• Dr. Lal PathLabs (LPL) is the largest and oldest listed diagnostics lab company in the fragmented Indian diagnostics sector. Our hub and spoke model, in combination with our franchisee system, fits well in the industry which is shifting gradually but surely from the unorganised to the organized sector.
  • Given the leadership position in the pathology space, LPL will continue to focus on expanding volumes as that remains a driving force behind our business. To that effect, we are adding newer collection centers that include franchisee centers to our network. I am happy to inform you that our Kolkata Reference Laboratory has been performing as per our expectations and continues to add scale in Eastern and North Eastern India. Rather than aggressively expanding into newer markets, we believe that we can drive volumes, and thereby, grow by penetrating deeper into the regions where we are already strong, like North, Central and Eastern India. Having said that, we will continue to explore selectively in the Western and Southern markets to further leverage our brand proposition.
  • Following key trends are expected to drive sector growth in the ensuing years: • Ageing Population: The population cohort above 65 years old is growing at 4%-4.5% p.a. in India • Rising Income: It is estimated that close to 3%-3.5% of private healthcare revenue growth will come from the rural population moving up to the US$1,500-$2,000 income bracket every year • Preventive Testing: Rising awareness and government’s recent steps to incentivise preventive testing via tax breaks to be a tailwind for volume growth
  • With the rapid technological advancements in the healthcare industry, doctors increasingly prefer evidence based treatment. This creates a sustained driver for the growth of diagnostics industry. The branded players are driving higher marketing and engagement with patients and healthcare service providers thereby creating higher awareness for consumption of diagnostic services. With an emphasis on quality and compliance the larger, organized players are bound to benefit from these trends. The switch from multiple, standalone laboratories in the unorganized space to a more formal arrangement is also positive.
  • The intensity of competition in the diagnostics industry has abated in the past years however structurally the sector lends itself to regular outreach initiatives from the established players both in the unorganized and organized space. The barriers to entry being low there is also a constant influx of new outfits. When this happens in a market where the pricing already operates at the lower band, the established diagnostic chains have to fight for market share at the cost of margins.
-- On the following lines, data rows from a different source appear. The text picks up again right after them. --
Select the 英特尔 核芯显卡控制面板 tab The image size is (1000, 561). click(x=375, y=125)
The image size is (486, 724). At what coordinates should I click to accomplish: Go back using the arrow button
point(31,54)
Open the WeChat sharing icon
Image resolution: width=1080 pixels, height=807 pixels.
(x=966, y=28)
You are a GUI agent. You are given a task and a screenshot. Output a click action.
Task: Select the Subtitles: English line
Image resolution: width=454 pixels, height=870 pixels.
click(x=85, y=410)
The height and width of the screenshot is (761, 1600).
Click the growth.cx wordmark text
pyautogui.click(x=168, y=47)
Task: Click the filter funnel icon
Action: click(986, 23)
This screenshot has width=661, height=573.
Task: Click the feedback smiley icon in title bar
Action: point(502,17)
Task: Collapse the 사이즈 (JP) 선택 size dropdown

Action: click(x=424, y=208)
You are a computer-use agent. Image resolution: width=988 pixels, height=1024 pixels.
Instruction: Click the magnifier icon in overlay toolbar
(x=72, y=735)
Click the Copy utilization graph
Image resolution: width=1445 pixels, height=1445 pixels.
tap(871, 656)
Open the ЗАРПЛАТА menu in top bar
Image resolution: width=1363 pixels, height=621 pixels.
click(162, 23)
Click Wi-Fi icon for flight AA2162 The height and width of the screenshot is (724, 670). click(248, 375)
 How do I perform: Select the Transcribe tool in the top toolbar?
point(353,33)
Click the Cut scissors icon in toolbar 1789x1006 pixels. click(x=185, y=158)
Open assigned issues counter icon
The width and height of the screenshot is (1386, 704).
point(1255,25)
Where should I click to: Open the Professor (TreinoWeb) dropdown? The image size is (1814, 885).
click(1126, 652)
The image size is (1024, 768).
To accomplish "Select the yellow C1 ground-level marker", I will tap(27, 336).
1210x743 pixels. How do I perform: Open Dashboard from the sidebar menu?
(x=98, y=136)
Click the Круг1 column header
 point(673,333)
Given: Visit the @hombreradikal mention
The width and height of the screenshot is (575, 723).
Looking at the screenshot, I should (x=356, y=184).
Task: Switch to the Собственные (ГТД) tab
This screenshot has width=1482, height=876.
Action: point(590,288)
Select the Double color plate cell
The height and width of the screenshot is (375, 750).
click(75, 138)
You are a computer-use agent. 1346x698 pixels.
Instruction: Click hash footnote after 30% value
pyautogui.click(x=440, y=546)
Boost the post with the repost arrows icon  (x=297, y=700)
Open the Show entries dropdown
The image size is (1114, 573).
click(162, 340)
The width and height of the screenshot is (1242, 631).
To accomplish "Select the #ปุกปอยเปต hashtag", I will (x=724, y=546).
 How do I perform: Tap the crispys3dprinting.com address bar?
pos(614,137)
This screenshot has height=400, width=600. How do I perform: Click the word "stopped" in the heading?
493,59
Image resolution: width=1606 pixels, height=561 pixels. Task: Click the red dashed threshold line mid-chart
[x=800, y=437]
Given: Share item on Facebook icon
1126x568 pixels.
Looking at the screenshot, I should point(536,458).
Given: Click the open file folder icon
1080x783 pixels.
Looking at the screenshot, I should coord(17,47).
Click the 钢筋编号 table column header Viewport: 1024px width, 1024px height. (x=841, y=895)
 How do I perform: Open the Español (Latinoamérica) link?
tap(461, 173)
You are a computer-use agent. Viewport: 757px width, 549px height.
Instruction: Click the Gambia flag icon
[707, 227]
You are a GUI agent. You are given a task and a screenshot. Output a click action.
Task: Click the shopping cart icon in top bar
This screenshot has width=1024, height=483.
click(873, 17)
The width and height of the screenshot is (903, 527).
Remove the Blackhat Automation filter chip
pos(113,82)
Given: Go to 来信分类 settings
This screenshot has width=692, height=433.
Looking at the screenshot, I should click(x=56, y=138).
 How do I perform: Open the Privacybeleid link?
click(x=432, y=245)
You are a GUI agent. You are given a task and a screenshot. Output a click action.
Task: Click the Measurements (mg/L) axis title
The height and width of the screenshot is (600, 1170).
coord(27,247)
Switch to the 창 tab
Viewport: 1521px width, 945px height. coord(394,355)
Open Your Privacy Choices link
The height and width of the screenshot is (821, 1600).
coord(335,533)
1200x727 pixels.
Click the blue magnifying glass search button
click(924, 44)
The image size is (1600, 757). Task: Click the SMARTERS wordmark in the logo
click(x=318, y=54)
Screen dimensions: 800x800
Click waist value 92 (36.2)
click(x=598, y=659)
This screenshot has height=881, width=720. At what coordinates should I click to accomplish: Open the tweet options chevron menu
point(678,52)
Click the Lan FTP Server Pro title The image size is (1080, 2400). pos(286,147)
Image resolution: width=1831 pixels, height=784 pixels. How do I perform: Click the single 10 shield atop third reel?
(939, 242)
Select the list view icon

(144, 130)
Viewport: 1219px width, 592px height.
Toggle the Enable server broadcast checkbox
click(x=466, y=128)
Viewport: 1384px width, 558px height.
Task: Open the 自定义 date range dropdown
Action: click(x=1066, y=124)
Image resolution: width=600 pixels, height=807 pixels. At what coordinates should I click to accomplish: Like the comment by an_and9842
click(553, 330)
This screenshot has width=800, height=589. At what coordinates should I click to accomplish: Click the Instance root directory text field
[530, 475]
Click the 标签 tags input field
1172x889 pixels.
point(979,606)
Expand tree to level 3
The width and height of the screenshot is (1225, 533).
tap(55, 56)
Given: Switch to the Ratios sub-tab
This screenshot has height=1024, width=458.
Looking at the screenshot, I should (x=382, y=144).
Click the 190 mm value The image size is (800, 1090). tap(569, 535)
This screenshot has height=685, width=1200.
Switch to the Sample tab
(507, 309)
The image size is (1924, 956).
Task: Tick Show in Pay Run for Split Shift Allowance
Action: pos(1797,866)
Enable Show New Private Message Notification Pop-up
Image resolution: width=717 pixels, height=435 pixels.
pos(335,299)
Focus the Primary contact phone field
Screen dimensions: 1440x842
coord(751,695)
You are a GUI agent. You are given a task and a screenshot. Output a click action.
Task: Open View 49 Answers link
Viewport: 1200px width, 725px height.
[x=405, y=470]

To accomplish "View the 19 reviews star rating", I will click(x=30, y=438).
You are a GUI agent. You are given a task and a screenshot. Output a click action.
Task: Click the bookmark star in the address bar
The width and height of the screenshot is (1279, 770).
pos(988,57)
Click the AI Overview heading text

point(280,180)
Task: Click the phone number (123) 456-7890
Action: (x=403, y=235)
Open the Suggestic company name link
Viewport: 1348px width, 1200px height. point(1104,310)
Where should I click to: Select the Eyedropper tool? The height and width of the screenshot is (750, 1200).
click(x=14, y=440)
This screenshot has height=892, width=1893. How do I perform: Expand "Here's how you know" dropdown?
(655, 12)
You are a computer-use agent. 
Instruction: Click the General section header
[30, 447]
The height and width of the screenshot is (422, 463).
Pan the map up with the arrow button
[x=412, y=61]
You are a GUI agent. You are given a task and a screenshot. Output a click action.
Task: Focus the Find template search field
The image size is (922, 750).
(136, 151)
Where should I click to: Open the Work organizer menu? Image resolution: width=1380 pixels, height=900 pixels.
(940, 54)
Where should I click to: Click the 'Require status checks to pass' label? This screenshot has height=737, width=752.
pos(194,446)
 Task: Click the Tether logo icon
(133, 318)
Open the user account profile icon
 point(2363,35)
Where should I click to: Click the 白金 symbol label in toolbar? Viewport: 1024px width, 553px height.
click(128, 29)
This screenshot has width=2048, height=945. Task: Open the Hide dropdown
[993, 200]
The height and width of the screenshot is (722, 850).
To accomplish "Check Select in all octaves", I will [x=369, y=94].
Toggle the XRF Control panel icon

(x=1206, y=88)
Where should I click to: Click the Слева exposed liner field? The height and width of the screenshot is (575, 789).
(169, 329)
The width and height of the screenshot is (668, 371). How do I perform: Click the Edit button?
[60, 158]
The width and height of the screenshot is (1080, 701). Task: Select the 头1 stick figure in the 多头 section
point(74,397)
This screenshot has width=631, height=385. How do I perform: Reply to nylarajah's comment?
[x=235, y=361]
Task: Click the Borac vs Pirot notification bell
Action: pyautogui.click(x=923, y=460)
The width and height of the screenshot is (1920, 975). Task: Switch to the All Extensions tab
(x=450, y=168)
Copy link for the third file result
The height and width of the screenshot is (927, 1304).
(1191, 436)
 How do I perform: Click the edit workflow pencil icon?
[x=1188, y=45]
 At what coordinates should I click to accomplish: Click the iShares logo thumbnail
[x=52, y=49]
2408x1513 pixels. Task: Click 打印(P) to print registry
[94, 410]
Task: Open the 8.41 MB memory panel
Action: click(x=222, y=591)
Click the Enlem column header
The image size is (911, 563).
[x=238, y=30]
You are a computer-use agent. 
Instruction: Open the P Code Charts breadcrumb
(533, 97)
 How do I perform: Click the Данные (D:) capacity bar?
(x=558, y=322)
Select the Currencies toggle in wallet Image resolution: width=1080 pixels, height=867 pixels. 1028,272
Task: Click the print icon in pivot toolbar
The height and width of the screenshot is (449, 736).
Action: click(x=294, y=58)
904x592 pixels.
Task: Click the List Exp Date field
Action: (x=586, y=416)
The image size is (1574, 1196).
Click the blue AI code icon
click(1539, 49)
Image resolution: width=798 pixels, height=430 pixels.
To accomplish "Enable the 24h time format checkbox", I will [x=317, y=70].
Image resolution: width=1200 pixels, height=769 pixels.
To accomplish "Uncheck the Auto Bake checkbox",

  • As a growing enterprise, the Company continually adds new laboratories to its network. Last year, a regional reference laboratory was commissioned at Kolkata. Although the operating model of the Company is primarily asset-light, the aggregate expenses for establishing a new laboratory/ regional reference laboratory and the associated post opening period expenses are usually front ended and the speed of scaling up these new units cannot be guaranteed.
  • The Company very consistently has focused on optimizing its cost matrix in order to create headroom to absorb changing operating dynamics. The key drivers of cost during the year were growth expenses pertaining to strengthening network capacity and diagnostic infrastructure. Costs stood higher by 14.7% YoY.


My view: The company has been able to steadily grow its earnings over the past few years. The stock has shown significant strength even in the current downfall. If bought, the stock should be held for as long as the company keeps executing because the company has all the potential to grow multifold.